(Saved entries)
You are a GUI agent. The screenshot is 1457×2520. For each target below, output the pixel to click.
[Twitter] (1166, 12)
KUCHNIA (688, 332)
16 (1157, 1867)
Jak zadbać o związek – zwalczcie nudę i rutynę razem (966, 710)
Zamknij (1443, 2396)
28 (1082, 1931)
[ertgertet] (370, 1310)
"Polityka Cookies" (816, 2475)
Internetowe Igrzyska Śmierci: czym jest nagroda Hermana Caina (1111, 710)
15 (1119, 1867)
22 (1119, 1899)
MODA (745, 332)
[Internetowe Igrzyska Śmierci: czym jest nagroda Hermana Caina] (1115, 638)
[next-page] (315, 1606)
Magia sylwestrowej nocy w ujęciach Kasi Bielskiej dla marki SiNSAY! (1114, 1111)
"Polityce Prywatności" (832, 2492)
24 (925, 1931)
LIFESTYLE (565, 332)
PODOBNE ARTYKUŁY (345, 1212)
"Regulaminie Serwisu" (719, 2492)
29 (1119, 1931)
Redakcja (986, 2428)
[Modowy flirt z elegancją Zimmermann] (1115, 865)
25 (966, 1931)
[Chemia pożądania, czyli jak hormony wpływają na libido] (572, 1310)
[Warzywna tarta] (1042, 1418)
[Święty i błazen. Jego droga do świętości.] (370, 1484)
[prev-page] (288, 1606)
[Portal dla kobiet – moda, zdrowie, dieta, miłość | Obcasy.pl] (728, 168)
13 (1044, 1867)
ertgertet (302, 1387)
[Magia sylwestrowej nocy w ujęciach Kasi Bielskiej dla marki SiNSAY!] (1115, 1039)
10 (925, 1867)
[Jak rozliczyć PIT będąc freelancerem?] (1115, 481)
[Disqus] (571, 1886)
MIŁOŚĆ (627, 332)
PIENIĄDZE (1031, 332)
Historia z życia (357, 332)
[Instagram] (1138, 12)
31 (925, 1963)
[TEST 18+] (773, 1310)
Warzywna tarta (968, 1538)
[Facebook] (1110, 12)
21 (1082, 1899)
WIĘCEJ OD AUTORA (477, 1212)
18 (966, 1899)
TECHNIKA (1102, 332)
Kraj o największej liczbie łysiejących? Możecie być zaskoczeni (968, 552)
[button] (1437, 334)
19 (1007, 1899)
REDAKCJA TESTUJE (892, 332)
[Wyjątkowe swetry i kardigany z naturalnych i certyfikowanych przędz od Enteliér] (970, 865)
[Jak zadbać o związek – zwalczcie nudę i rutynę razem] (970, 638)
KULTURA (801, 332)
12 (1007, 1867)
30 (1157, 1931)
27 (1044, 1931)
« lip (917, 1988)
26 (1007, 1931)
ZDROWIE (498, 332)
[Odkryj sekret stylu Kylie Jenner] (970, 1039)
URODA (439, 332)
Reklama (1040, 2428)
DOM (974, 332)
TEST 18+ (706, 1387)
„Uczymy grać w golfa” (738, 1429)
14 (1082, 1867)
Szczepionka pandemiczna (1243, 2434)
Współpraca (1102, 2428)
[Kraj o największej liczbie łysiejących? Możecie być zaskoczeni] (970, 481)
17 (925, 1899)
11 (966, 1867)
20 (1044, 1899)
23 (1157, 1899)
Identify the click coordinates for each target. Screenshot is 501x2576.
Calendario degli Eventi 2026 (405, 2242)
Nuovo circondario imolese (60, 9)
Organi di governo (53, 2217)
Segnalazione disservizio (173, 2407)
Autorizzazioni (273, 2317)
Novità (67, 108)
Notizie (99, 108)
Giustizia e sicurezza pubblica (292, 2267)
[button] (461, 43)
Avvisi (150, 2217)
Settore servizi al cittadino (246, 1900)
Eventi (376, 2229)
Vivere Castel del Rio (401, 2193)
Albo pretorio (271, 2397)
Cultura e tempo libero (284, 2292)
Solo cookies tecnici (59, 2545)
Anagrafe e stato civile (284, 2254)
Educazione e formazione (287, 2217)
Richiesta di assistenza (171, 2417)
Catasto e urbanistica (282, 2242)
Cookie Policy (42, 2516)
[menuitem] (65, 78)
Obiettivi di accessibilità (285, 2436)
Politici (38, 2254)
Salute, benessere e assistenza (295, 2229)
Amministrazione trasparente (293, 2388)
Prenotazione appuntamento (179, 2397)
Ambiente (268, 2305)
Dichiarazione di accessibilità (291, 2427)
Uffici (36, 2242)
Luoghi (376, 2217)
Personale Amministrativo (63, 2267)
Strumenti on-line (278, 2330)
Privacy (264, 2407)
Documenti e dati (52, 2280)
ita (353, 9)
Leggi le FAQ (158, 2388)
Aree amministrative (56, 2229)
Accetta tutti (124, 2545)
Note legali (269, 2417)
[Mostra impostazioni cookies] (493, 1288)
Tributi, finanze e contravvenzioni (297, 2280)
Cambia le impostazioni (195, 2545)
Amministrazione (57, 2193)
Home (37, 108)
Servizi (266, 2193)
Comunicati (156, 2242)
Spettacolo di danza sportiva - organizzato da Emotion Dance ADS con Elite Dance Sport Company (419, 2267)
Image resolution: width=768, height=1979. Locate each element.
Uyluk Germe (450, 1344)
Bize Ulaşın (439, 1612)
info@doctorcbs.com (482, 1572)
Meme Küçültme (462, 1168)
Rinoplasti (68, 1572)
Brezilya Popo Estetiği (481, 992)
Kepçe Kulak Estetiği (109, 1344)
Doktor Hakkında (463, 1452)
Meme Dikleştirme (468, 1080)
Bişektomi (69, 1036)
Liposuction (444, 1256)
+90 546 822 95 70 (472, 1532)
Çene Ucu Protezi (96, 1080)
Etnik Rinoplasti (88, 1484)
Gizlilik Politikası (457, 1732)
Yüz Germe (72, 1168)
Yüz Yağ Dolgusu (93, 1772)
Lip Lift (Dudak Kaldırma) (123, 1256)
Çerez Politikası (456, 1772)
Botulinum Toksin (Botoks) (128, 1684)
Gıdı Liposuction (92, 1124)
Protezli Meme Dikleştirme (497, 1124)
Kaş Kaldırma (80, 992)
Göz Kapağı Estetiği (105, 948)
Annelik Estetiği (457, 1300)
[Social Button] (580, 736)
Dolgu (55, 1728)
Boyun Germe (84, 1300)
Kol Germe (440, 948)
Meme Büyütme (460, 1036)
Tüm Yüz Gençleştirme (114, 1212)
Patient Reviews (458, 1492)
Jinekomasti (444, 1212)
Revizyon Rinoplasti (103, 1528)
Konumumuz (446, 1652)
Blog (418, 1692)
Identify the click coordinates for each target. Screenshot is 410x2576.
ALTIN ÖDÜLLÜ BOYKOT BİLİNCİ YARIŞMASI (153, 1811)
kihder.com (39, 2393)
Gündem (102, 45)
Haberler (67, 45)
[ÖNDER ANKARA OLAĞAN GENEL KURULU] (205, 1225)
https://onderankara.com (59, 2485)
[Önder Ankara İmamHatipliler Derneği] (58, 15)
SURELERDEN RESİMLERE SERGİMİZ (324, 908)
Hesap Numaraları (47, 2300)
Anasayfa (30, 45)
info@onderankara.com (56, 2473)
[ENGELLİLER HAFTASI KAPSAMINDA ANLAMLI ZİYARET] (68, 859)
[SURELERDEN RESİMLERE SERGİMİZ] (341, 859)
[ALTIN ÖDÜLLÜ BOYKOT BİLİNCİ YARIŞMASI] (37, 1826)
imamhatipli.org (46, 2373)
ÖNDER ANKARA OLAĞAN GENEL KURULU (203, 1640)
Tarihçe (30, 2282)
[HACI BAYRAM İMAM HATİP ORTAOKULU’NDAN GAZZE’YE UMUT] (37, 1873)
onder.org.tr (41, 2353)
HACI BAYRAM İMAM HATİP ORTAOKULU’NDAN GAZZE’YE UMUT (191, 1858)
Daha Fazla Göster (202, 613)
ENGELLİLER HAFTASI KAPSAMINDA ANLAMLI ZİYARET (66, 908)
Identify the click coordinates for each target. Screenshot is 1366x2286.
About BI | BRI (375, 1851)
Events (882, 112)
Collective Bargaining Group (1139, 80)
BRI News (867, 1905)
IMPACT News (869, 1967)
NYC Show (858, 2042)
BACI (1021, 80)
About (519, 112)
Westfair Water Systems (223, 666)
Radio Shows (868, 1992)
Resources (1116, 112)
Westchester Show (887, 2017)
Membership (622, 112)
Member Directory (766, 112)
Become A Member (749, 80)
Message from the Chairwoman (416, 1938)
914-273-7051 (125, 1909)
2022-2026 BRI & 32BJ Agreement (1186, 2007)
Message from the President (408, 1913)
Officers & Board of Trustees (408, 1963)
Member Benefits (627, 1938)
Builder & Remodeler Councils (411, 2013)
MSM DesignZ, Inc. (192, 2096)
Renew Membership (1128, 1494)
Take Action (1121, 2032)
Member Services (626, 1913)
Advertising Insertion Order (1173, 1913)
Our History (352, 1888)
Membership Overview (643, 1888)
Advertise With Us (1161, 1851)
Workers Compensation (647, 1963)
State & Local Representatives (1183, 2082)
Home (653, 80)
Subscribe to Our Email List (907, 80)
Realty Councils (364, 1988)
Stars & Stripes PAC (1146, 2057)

— What is required —
Every line in the records above that has "ORTAOKULU" counts once. Give the total and nothing else.

— Your solution —
2